The 27-year-old Tipperary cyclist out-sprinted some of the best in the world to take the line on stage seven into Praia A Mare after 158km.
This came after two thirds in the first week of this year's edition and a string of seconds and thirds in last year's race.
He had been duelling with home favourite Elia Viviani, who won two stages and wore the points classification leader's purple jersey, since the Giro started in Israel last week and he finally got the better of him, pipping him on the line following a fiercely contested bunch sprint.
Bennett says he was delighted to finally win a stage in one of cycling's big three - the Giro, the Tour de France and the Vuelta a Espana - and is now looking forward to two more relaxing weeks.
"The first few stages I just got the timing a bit wrong. I had the power, I knew what I was capable of, but it’s one thing having the belief and another thing doing it," said the Carrick-on-Suir man.
"Anything else now is a bonus. Obviously, I really want to win again, but it’s going to be more relaxing because today I felt a lot of pressure.
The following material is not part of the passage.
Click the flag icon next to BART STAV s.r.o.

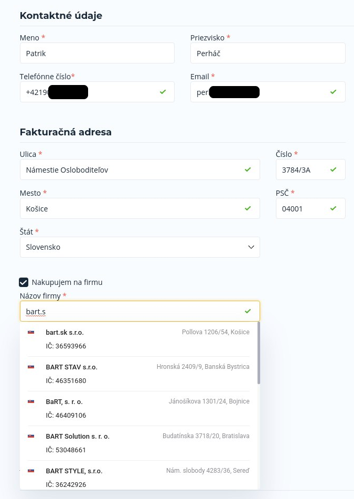[x=31, y=367]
"There’s less opportunities after this stage and there are so many tough stages to come. I’m just so much more relaxed."
There are still 14 more gruelling stages left in the tour of Italy, and few of them are suited to a sprinter like Bora-Hansgrohe man Bennett.
In fact, many of them are packed with mountainous climbs and it will be a struggle for some of the fast man to make it as far as Rome on 27 May.
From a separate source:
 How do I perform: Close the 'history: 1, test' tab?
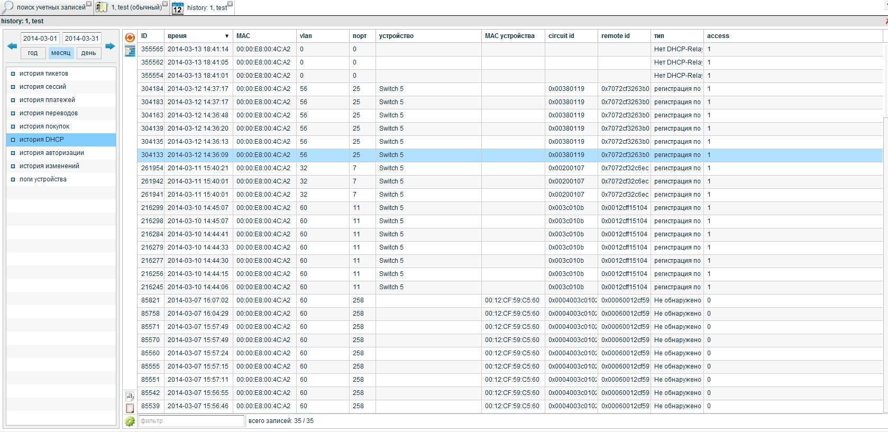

Earlier in the Giro Bennett had lost his favoured lead-out man Rudi Selig to illness so Bennett had to do much of the work on his own.
He explains that he left it to Viviani's Quickstep Floors team to make the pace on the front and he was careful to stay on the Italian's wheel.
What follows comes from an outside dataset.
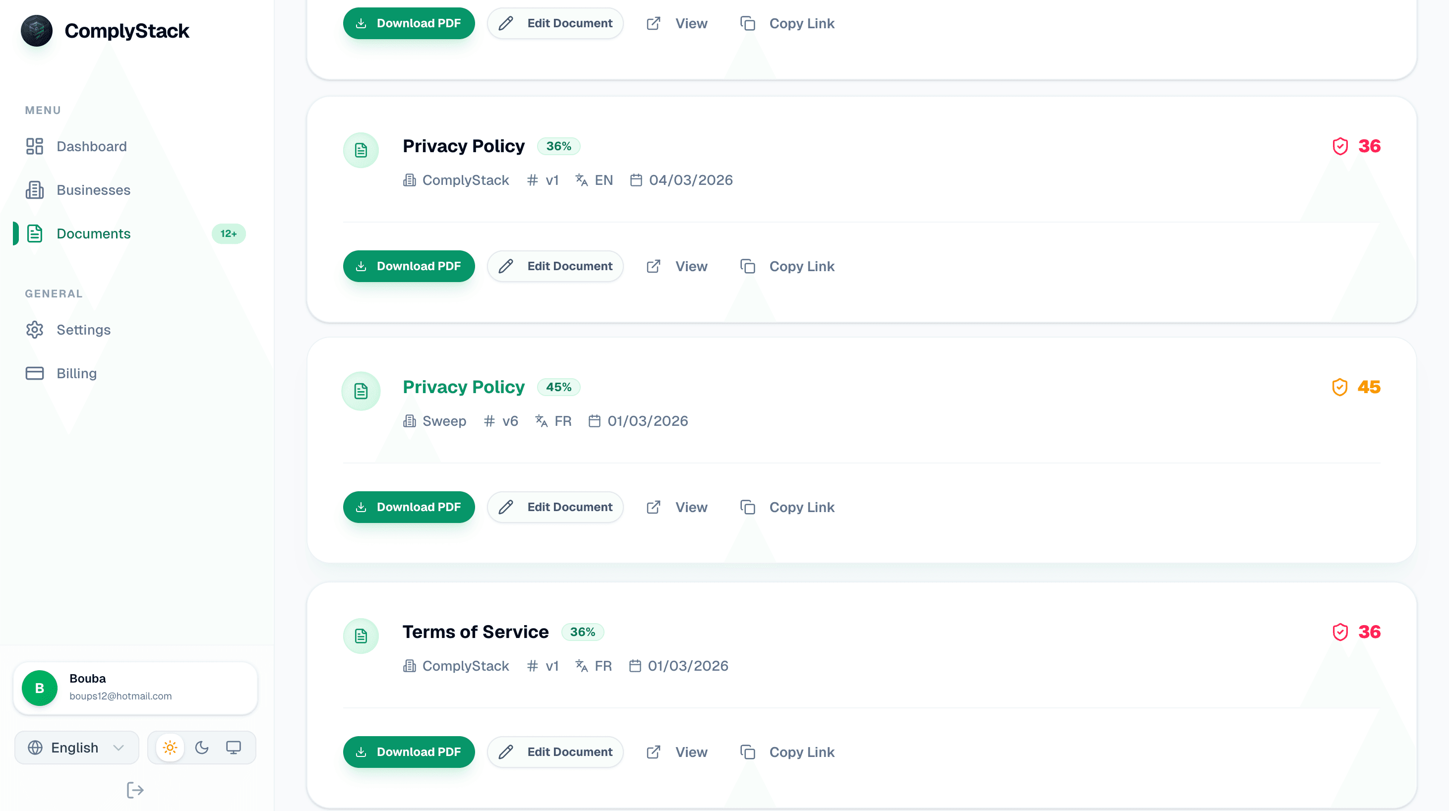Click the 45% completion badge
The image size is (1451, 811).
click(559, 387)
He said: "Today was about patience. At one stage I thought Quickstep had gone too early and they were looking back to check me out and I was wondering were they trying to panic me and get me to go early again. I was glad I kept my cool and it paid off.
"They were really far back and I thought there was no way we’d come back because there was the chicane still to come and I thought for sure it would be one line so even if we did get back, would I still have the power still to go? There were a few close calls, but we made it.
"I could see the same thing with Lotto Jumbo, they went early and Viviani saw the opportunity. It was Viviani’s team mate that took his wheel to try to give him more breathing space and they closed the door there.
"It was really disappointing to lose Rudi, but the guys did a great job today and I could see they had real big belief in me. I want to thank them all for the support, the team that’s working hard behind the scenes and everybody that helped me to get to this point in my career."
This was the first first time an Irish rider has claimed a stage at the Giro in 31 years, since Stephen Roche won a time trial on the way to overall victory in 1987.
Britain's Simon Yeats remains in the leader's pink jersey after he finished safely in the peloton.